An example of the latter are slot machines – once you put your money in and hit the button, no further decisions from you can influence the outcome. Roulette is like this as well: once the dealer announces “no more bets”, you can only watch and hope that you will win.
An example of the former are games like poker, where even after you start the game, you can decide to draw more cards, bet more money or simply give up and lose whatever you already bet. Blackjack is also an example of a game that lets the player steer the outcome slightly – after you start the game, further actions taken by the player can cause a win or loss.
I’m not going to give a full treatment of the rules of blackjack (which, at any rate, differ from casino to casino) nor the theory behind it in a tiny blog post. I’m just going to point out that there are some actions that the player should take in certain conditions that provide the best possible chance that the player will win.
As an example, lets say the dealers face-up card is a five, and the players two cards are a pair of aces.
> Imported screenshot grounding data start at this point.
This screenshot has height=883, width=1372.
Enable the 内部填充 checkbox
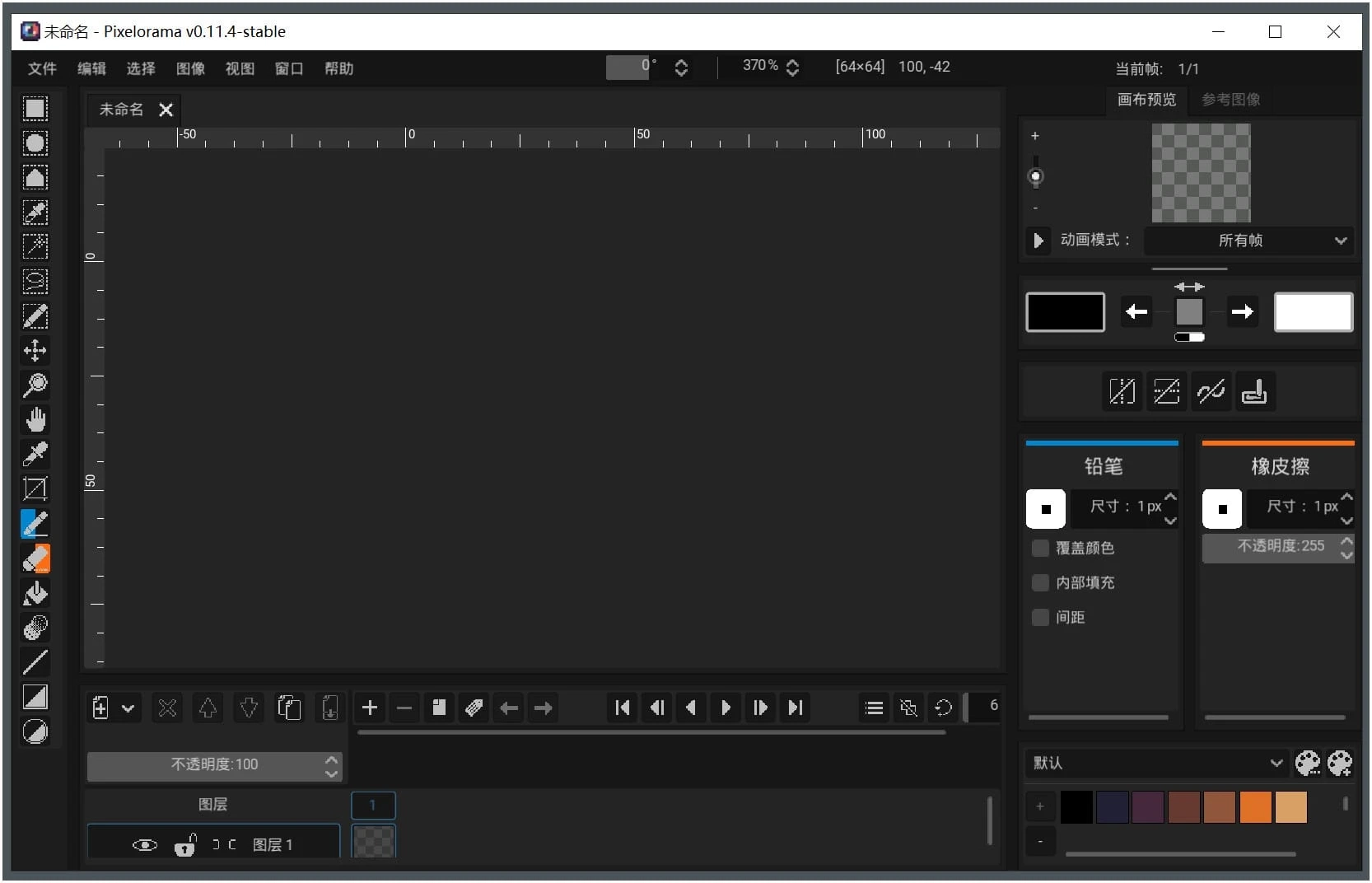(x=1040, y=583)
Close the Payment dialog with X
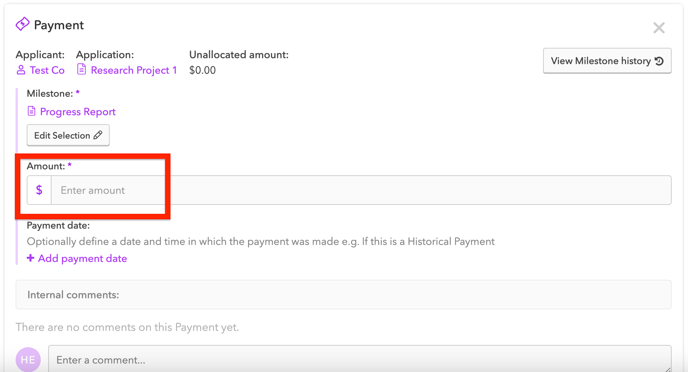The image size is (688, 372). pos(659,28)

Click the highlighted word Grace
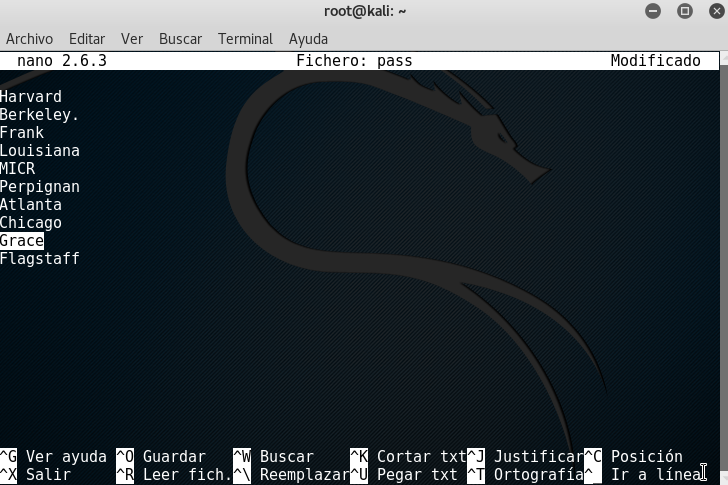[22, 241]

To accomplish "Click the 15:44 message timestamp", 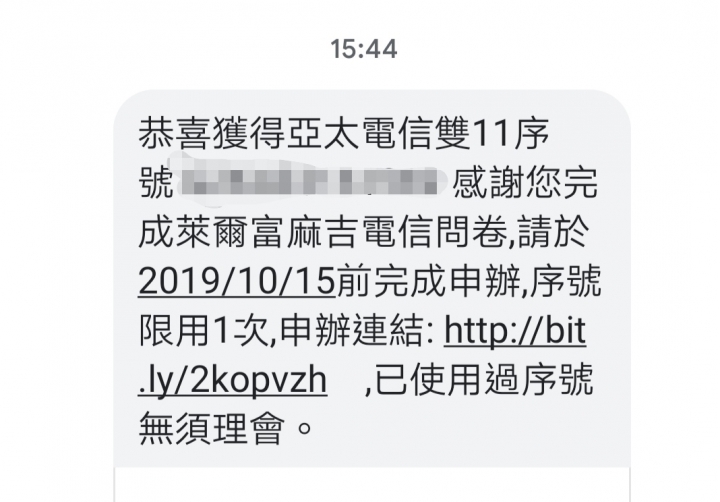I will pos(364,49).
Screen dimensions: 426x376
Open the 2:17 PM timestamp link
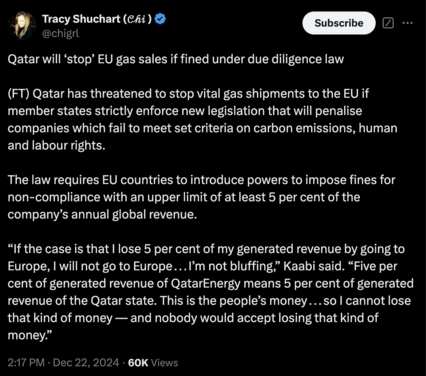[26, 363]
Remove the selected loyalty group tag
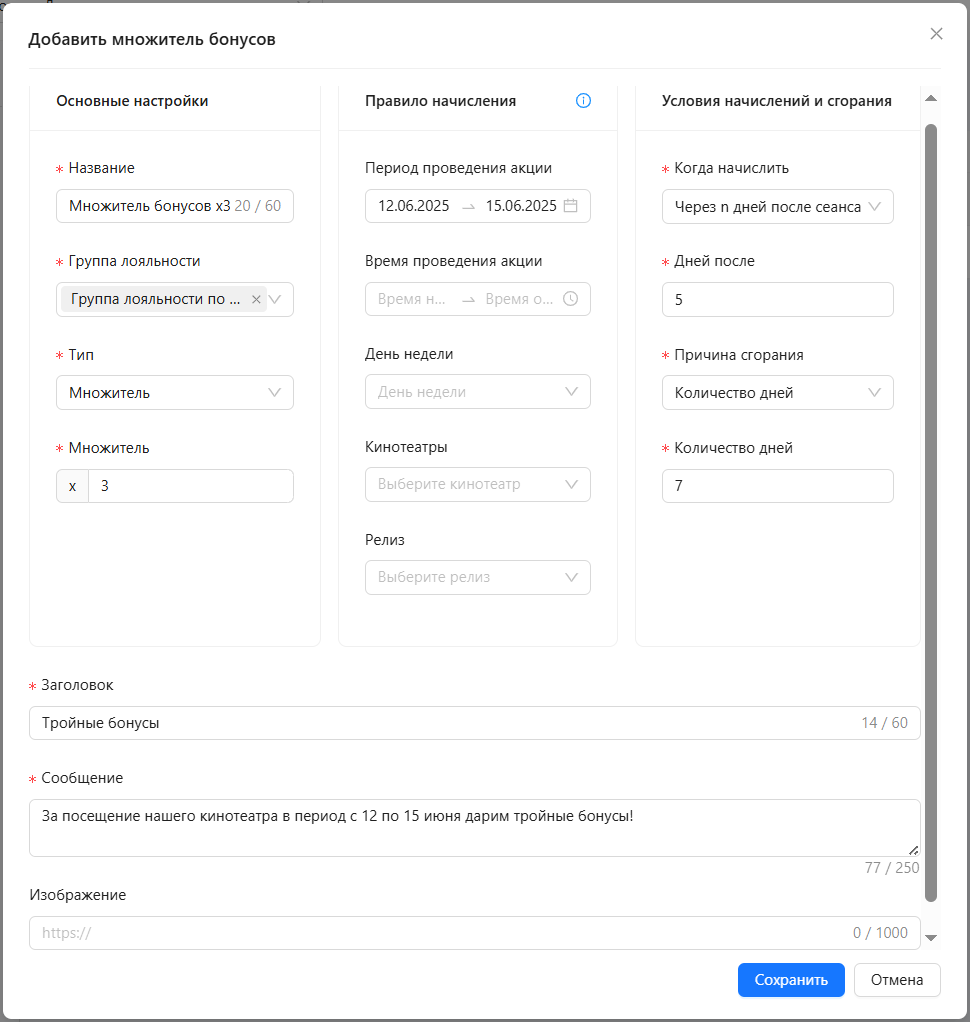 (x=256, y=299)

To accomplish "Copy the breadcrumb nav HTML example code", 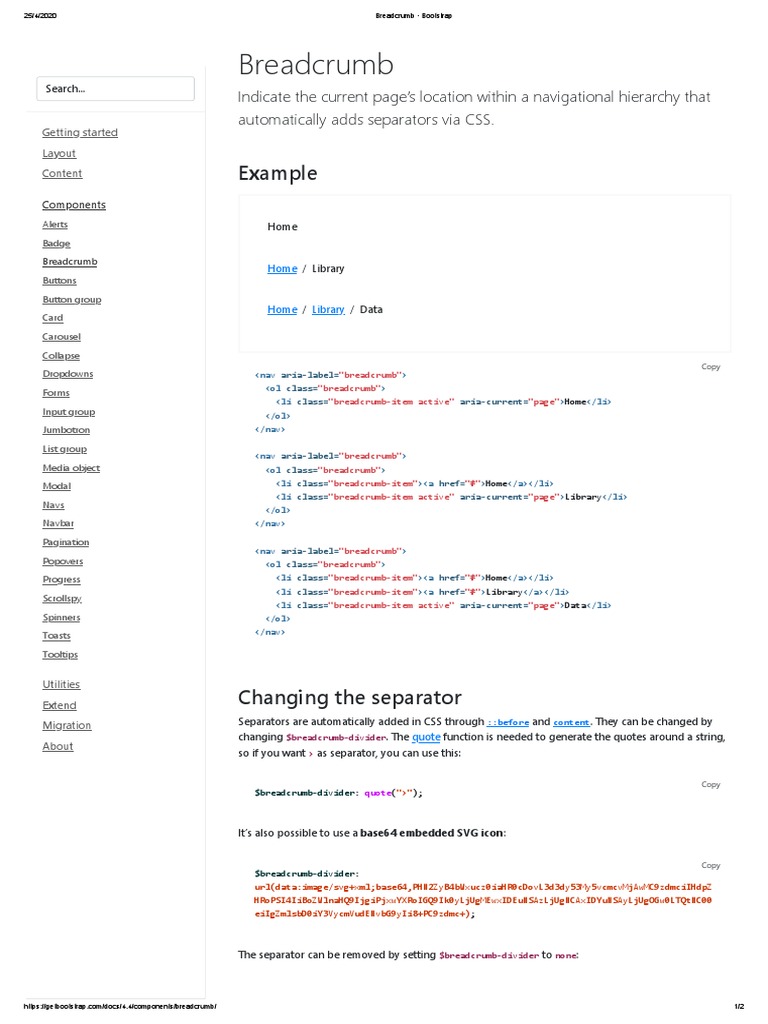I will (710, 367).
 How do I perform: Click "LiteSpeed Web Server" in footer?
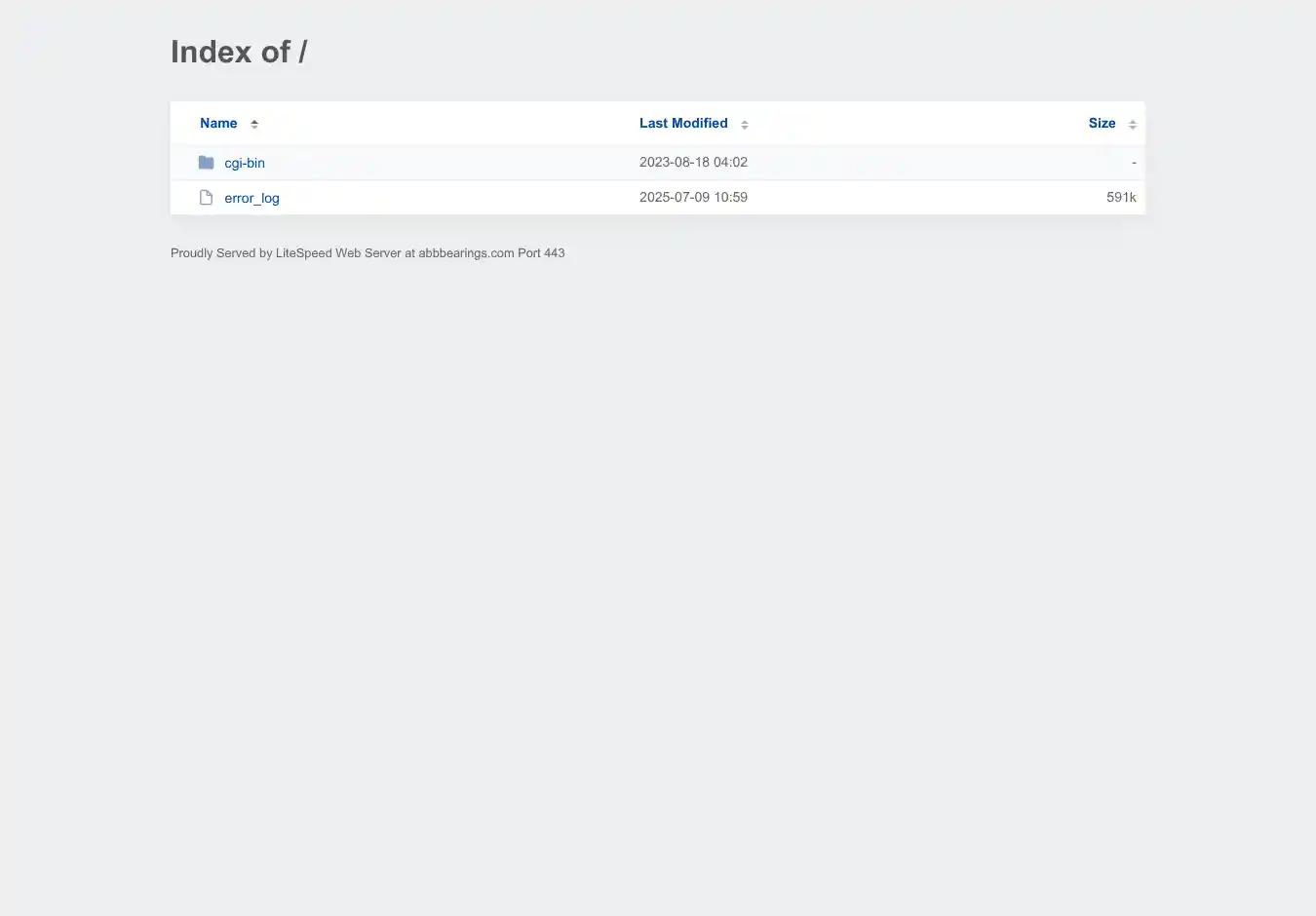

In this situation, the best odds for the player are to split the aces. Or if the dealers face-up card is a nine while the player has an ace and an eight, then the best course of action would be for the player to stand.
The rules are simple (although they differ slightly based on what the different casinos allow), but they are horribly difficult to remember, especially when the test involves going to a casino and playing for money! Luckily, your blogging friend has some assistance in this regard. I’ve written a simple online blackjack training program. You play blackjack, and it tells you whenever you make a choice that is sub-optimal.
Unlike other blackjack programs which even do your counting for you, this program tries to make you do all your own work, hence you should be prepared once you hit the casino for real.
Note that it is still slightly incomplete – I need to implement “splitting” – but the advice is given, and the game maintains a bankroll for the player, and the player can hit/stand/double/surrender. As usual, let me know if this is useful to you; it’s hardly worth my time to implement the “splitting” if no one is using this program.
Note that I’m ignoring the issue of insurance. Insurance is a suckers bet, and should be only taken if you have been keeping accurate count of the cards going past. But if you’ve been keeping accurate count of the cards going past, you won’t need the insurance anyway. So don’t take it. Ever.